Data records:
========================
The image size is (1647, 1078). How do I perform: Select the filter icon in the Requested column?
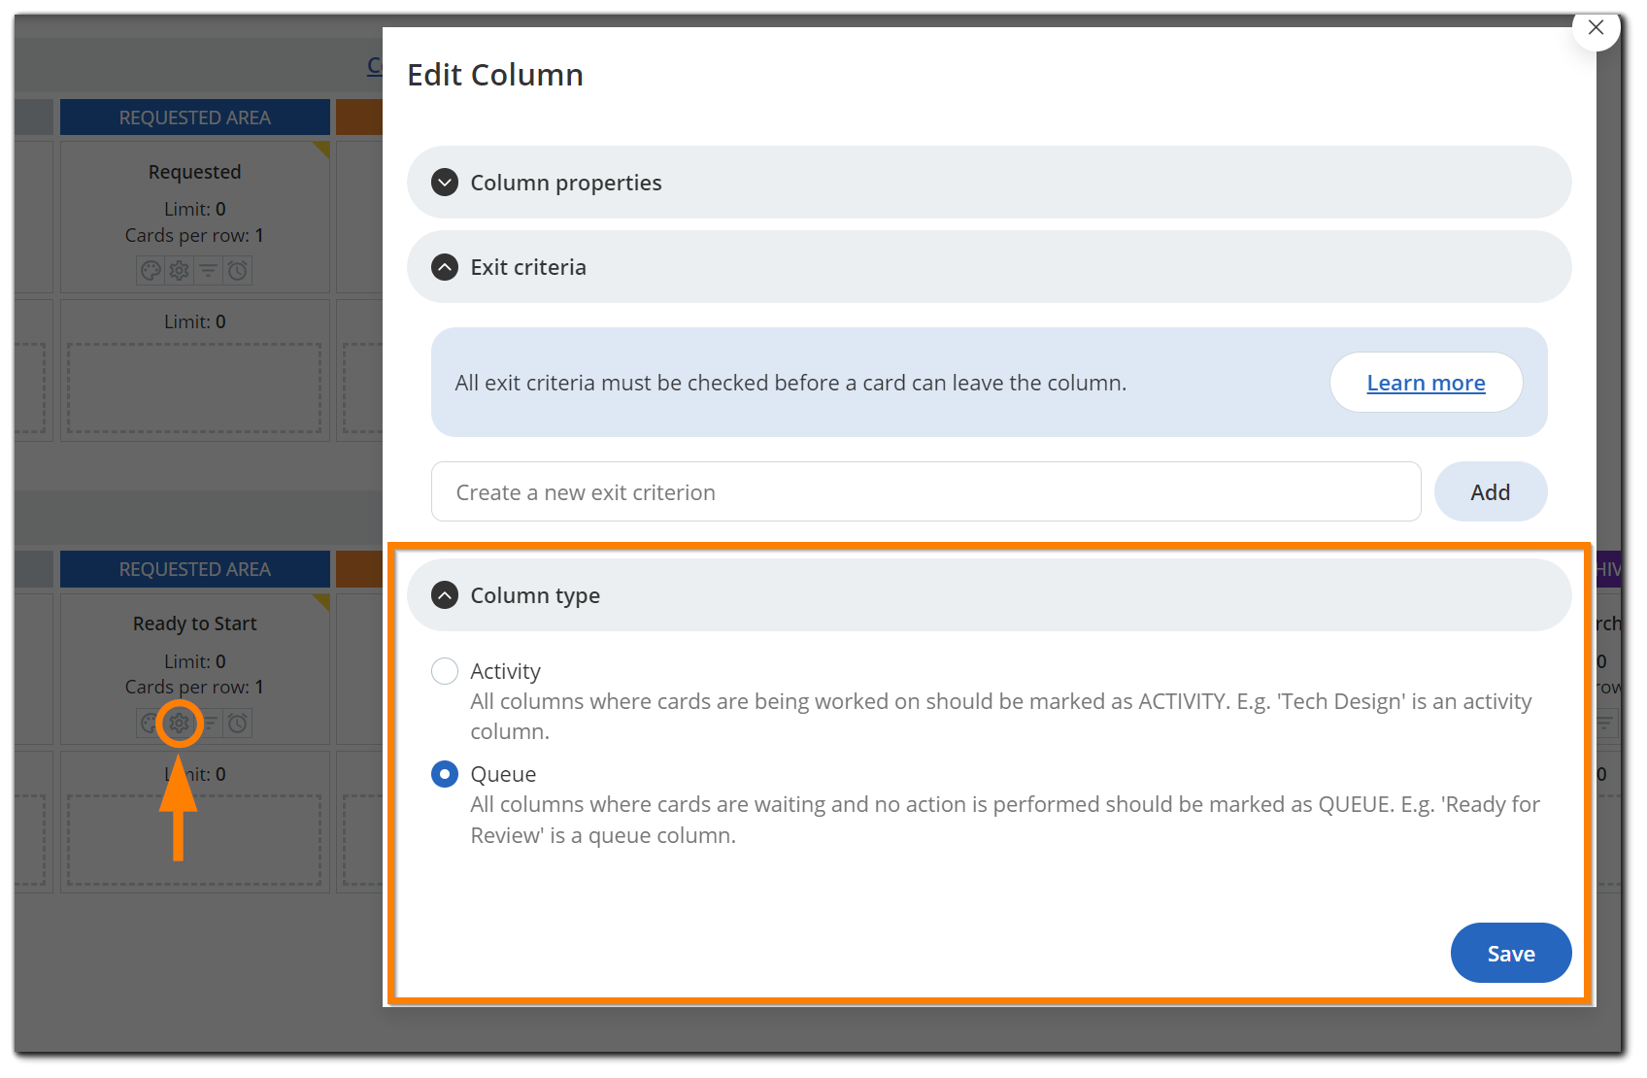(x=209, y=270)
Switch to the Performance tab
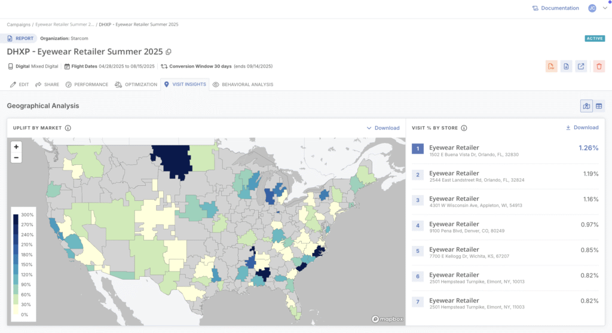The height and width of the screenshot is (333, 612). pyautogui.click(x=87, y=84)
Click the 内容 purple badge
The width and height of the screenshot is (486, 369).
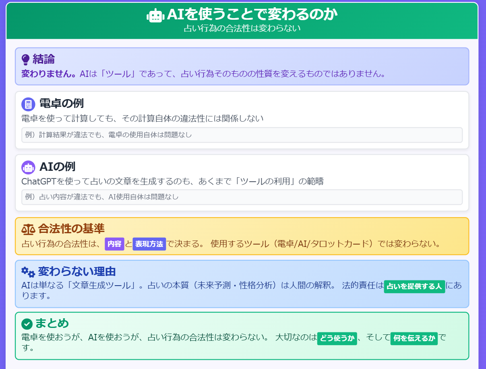[114, 244]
========================
Exercise instructions:
Output the entries above verbatim, leaving out images.

Task result:
The image size is (1647, 1078). How do I perform: Select the filter icon in the Requested column?
(x=209, y=270)
Switch to the Performance tab
The height and width of the screenshot is (333, 612). pyautogui.click(x=87, y=84)
Click the 内容 purple badge
The width and height of the screenshot is (486, 369).
[114, 244]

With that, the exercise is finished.